Tyle, że tu sytuacja była dość dziwna (poczytajcie późniejsze, bardziej szczegółowe relacje).
Otóż sędzia najpierw ZGODZIŁ SIĘ na badanie i dmuchnął w alkomat, który pokazał 0,0.
Natomiast kiedy policjant dowiedział się, że chodzi o sędziego - powiedział, że "w takim razie zbadamy jeszcze raz" - i wyciągnął INNY alkomat. I w tym momencie sędzia już się postawił (podejrzewając jakieś machlojki). Sprawa nie jest jednoznaczna.
§ 1. Sędzia nie może być zatrzymany ani pociągnięty do odpowiedzialności karnej bez zezwolenia właściwego sądu dyscyplinarnego. Nie dotyczy to zatrzymania w razie ujęcia sędziego na gorącym uczynku popełnienia przestępstwa, jeżeli zatrzymanie jest niezbędne do zapewnienia prawidłowego toku postępowania.
Ten przepis nie zwalnia sędziego z obowiązku wykonania testu, tylko oznacza, że nie można go zatrzymać, jeśli nie jest to na gorącym uczynku.
Zmodyfikowano 1 raz. Ostatnia modyfikacja: 20 listopada 2023 o 22:08
§ 1. Sędzia nie może być zatrzymany ani pociągnięty do odpowiedzialności karnej bez zezwolenia właściwego sądu dyscyplinarnego. Nie dotyczy to zatrzymania w razie ujęcia sędziego na gorącym uczynku popełnienia przestępstwa, jeżeli zatrzymanie jest niezbędne do zapewnienia prawidłowego toku postępowania.
Ten przepis nie zwalnia sędziego z obowiązku wykonania testu. Nie znalazłem innych przepisów, które by zwalniały sędziów (lub polityków) z testu na trzeżwość.

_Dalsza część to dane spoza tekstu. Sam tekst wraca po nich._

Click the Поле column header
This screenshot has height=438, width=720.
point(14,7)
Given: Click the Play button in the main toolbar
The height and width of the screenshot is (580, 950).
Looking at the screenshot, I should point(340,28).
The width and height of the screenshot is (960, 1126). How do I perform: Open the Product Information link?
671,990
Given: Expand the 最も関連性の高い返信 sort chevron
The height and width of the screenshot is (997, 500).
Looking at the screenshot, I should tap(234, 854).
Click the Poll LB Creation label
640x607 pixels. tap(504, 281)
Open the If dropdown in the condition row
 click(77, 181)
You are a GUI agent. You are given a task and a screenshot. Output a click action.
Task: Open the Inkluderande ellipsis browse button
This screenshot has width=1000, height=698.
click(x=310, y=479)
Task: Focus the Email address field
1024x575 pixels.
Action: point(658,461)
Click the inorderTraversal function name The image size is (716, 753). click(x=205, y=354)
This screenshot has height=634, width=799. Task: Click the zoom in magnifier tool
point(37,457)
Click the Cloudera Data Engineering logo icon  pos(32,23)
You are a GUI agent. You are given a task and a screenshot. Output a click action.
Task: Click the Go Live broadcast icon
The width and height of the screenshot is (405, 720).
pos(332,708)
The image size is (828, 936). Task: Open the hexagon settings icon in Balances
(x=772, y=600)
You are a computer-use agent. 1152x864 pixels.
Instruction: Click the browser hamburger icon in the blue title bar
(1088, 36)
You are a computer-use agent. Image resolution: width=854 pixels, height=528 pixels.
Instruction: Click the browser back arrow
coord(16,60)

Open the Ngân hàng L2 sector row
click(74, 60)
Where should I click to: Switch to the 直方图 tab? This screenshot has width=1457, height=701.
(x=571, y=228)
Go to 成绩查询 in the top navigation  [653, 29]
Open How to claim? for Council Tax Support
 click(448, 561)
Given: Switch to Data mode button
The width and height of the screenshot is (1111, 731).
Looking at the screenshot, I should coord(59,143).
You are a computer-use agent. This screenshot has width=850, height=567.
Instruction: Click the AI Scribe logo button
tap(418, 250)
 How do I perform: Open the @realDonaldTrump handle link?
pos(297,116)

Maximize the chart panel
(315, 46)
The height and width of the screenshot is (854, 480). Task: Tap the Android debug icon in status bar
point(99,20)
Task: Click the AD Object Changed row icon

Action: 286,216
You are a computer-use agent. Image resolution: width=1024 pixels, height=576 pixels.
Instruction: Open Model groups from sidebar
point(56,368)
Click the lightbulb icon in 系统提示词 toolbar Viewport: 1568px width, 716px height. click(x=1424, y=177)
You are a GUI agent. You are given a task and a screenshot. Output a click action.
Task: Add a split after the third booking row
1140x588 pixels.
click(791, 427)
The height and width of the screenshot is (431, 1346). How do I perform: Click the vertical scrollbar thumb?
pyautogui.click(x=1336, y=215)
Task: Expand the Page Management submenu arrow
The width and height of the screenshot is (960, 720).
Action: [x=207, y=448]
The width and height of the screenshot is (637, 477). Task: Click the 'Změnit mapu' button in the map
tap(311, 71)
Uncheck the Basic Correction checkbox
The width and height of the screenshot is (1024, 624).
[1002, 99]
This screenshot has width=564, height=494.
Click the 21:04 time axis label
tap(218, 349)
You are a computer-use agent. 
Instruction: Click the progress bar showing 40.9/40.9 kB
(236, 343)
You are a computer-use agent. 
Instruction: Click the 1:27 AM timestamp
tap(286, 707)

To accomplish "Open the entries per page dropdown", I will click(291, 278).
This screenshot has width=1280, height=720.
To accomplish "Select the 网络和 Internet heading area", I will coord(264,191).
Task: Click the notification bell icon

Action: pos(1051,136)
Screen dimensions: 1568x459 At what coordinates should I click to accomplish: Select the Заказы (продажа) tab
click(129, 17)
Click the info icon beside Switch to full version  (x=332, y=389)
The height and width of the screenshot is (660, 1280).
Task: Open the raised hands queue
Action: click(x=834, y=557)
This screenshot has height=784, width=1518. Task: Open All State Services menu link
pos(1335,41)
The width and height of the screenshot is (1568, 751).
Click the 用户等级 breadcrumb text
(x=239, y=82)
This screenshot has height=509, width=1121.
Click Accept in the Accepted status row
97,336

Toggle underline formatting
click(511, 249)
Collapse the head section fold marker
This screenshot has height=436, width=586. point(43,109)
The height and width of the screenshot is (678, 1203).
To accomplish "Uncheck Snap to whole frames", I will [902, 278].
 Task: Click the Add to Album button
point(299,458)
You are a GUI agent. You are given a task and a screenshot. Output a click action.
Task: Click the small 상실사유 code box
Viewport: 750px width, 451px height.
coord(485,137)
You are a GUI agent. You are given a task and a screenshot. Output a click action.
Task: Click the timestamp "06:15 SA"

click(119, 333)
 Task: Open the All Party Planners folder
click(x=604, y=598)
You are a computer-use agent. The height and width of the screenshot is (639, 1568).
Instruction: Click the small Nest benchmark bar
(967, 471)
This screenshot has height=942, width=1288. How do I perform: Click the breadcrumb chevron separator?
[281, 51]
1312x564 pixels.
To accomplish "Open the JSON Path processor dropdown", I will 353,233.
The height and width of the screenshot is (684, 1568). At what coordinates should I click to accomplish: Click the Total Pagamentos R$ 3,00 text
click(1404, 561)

No i tak jest. Tylko większość policjantów na tekst "jestem sędzią" odpuszcza.
@Rekin84
Czy to nie oznacza, że policjanci nie wykonali swoich obowiązków i należy pociągnąć ich do odpowiedzialności?
@Sok_Jablkowy moim zdaniem tak.
@Sok__Jablkowy Z tego co przytoczyłeś wcale nie wynika, że sędzia musi poddać się badaniu trzeźwości. Czytając przepis ze zrozumieniem wynika z niego, że jeśli sędziego złapiemy na przestępstwie, możemy go zatrzymać. (Jeśli np. ochrona sklepu ujęłaby sędziego z drogą biżuterią - złapałaby go wtedy na gorącym uczynku popełnienia przestępstwa). Natomiast kolizja nie jest przestępstwem, więc nie można sędziego zatrzymać. Sędzia, (tak jak każdy z nas) ma prawo odmówić "dmuchnięciu w alkomat" - nie da się wszak zmusić kogoś do dmuchania. Z tym że w przypadku osób bez immunitetu w przypadku odmowy badania alkomatem, policja ma prawo zatrzymać nas i przewieźć na przymusowe badanie krwi. Sędziego nie można zatrzymać, bo samo podejrzenie tego że jest pijany nie wystarczy.
@krzyche
Badanie alkomatem nie definiuje jako zatrzymanie. Więc wnioskuję, że sędzia nie ma immunitetu na dmuchanie.
Czy jeśli cywil nie dmuchnie, czy jego zatrzymanie wynika z zdarzenia na „gorącym uczynku”?
@Sok__Jablkowy Bo zwyczajnie nie sprawdziłeś - sędzia poddał się badaniu tzw świeczką (tym żółtym) i wykazało że jest trzeźwy - odmówił badania zwykłym alkomatem jako że nie było podstaw
@Azheal
1. O ile mi wiadomo, ta informacja jest dostępna od dzisiaj. Napisałem wczoraj.
2. Problem z demota nadal pozostaje, nawet jeśli problem jednego sędziego się rozwiąże.
@Sok__Jablkowy Nie ma immunitetu na dmuchanie, ale :
1. Może po prostu odmówić udziału w czynnościach które chce wykonać Policja.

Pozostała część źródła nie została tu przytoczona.